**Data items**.
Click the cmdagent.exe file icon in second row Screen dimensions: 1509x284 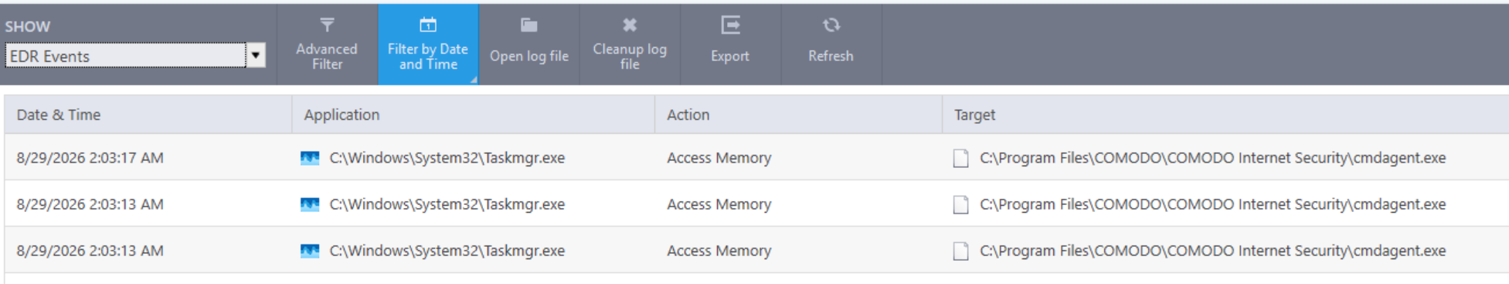(x=960, y=204)
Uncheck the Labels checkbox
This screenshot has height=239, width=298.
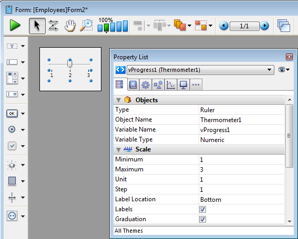(x=202, y=209)
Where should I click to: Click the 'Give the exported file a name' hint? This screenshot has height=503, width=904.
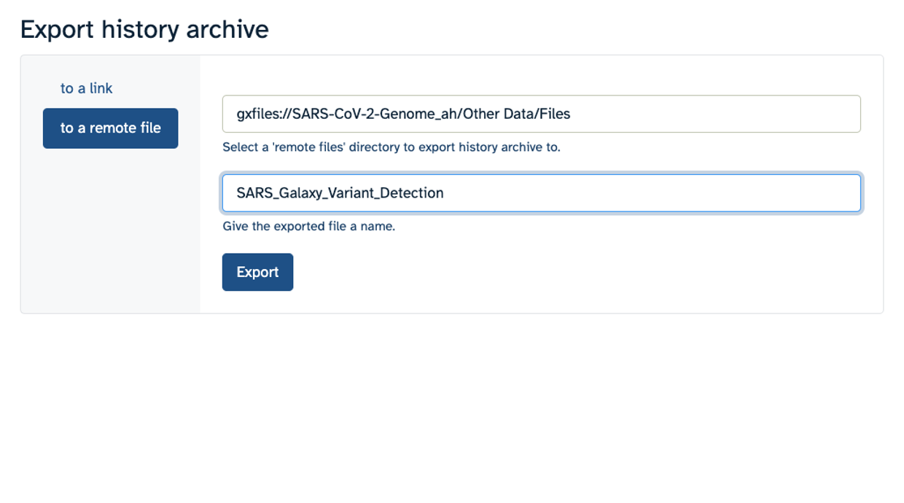[x=308, y=226]
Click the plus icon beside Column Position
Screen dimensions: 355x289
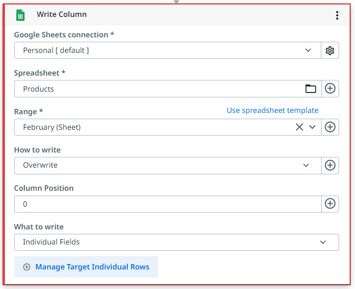330,204
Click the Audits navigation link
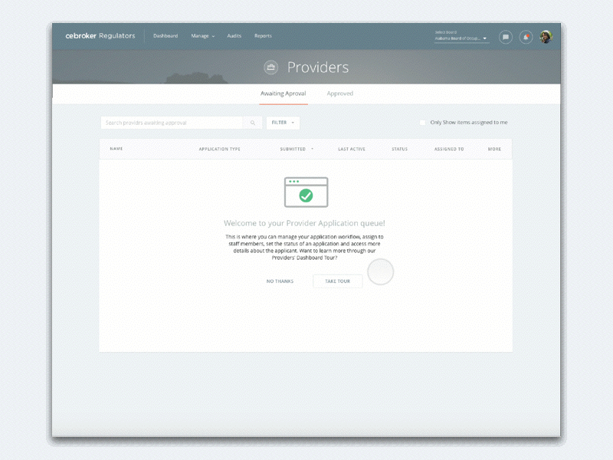613x460 pixels. (x=234, y=35)
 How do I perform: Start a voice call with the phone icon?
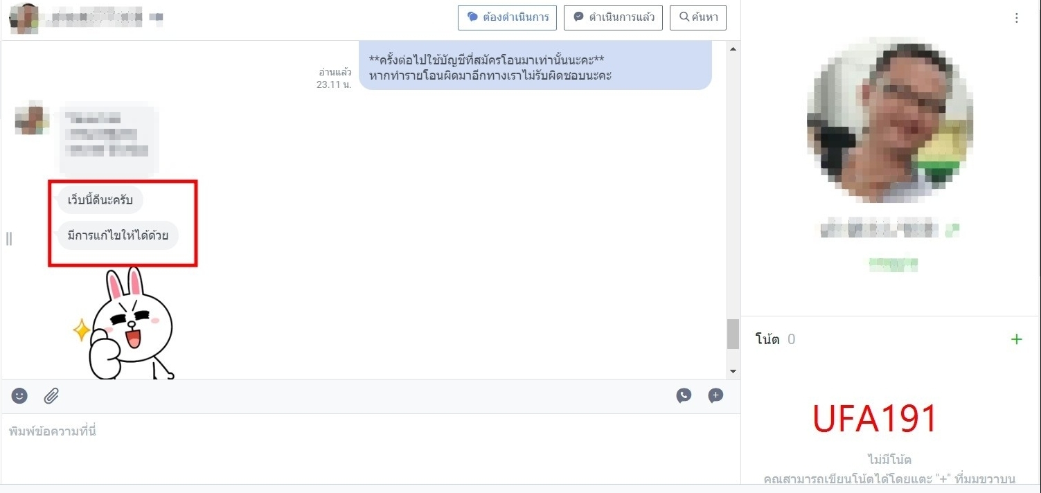pyautogui.click(x=684, y=395)
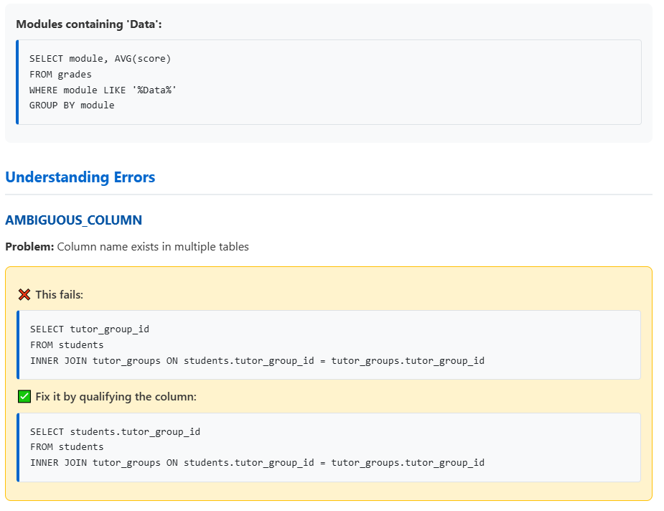Click the 'FROM grades' code line
The width and height of the screenshot is (664, 511).
60,74
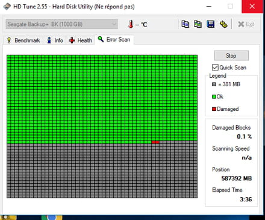Switch to the Benchmark tab
The image size is (265, 220).
23,40
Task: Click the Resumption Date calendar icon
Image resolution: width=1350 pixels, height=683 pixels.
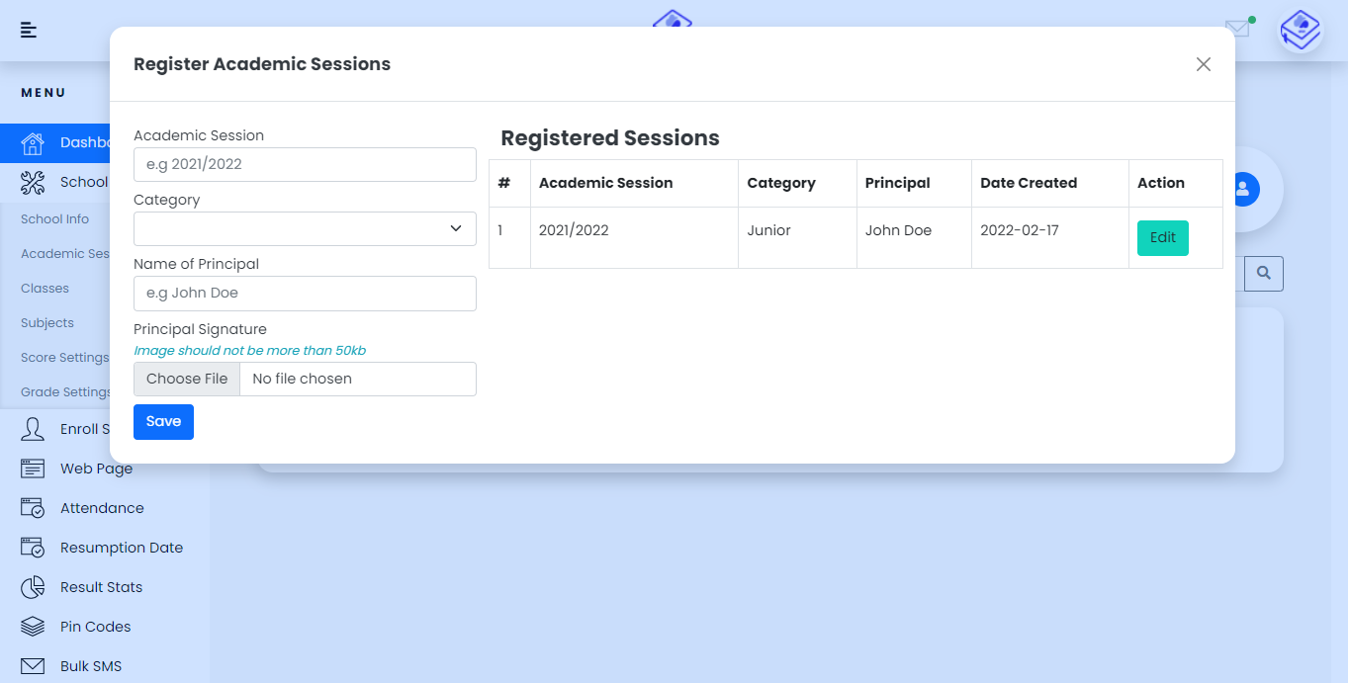Action: pyautogui.click(x=33, y=548)
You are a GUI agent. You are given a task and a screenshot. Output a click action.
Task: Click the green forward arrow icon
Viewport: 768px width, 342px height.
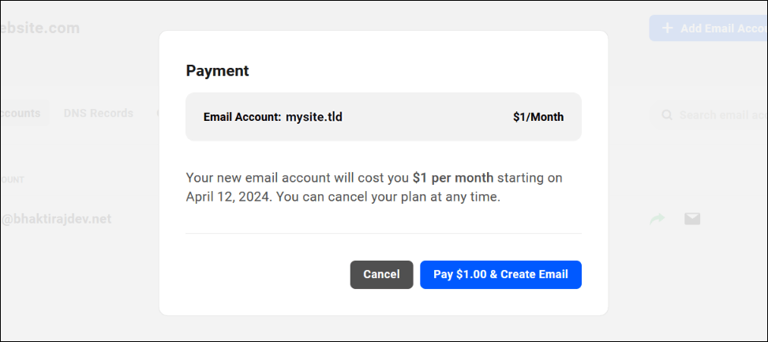(x=657, y=219)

**Aim of the exercise**. Take the line containing "Uncheck the Labels checkbox" as the first line and the last line of the data above as the final one, and output exactly the lines between them, inclusive, with no pictures.

**The completed task**.
Uncheck the Labels checkbox
This screenshot has height=239, width=298.
(x=202, y=209)
Where should I click to: Click the 'Give the exported file a name' hint? This screenshot has height=503, width=904.
[x=308, y=226]
Click the plus icon beside Column Position
Screen dimensions: 355x289
330,204
Click the Audits navigation link
613x460 pixels. (x=234, y=35)
 How do I perform: Start a voice call with the phone icon?
pyautogui.click(x=684, y=395)
Click the 'FROM grades' code line
The width and height of the screenshot is (664, 511).
60,74
Switch to the Benchmark tab
The image size is (265, 220).
23,40
Task: Click the Resumption Date calendar icon
Image resolution: width=1350 pixels, height=683 pixels.
Action: pyautogui.click(x=33, y=548)
You are a GUI agent. You are given a task and a screenshot. Output a click action.
Task: Click the green forward arrow icon
Viewport: 768px width, 342px height.
(x=657, y=219)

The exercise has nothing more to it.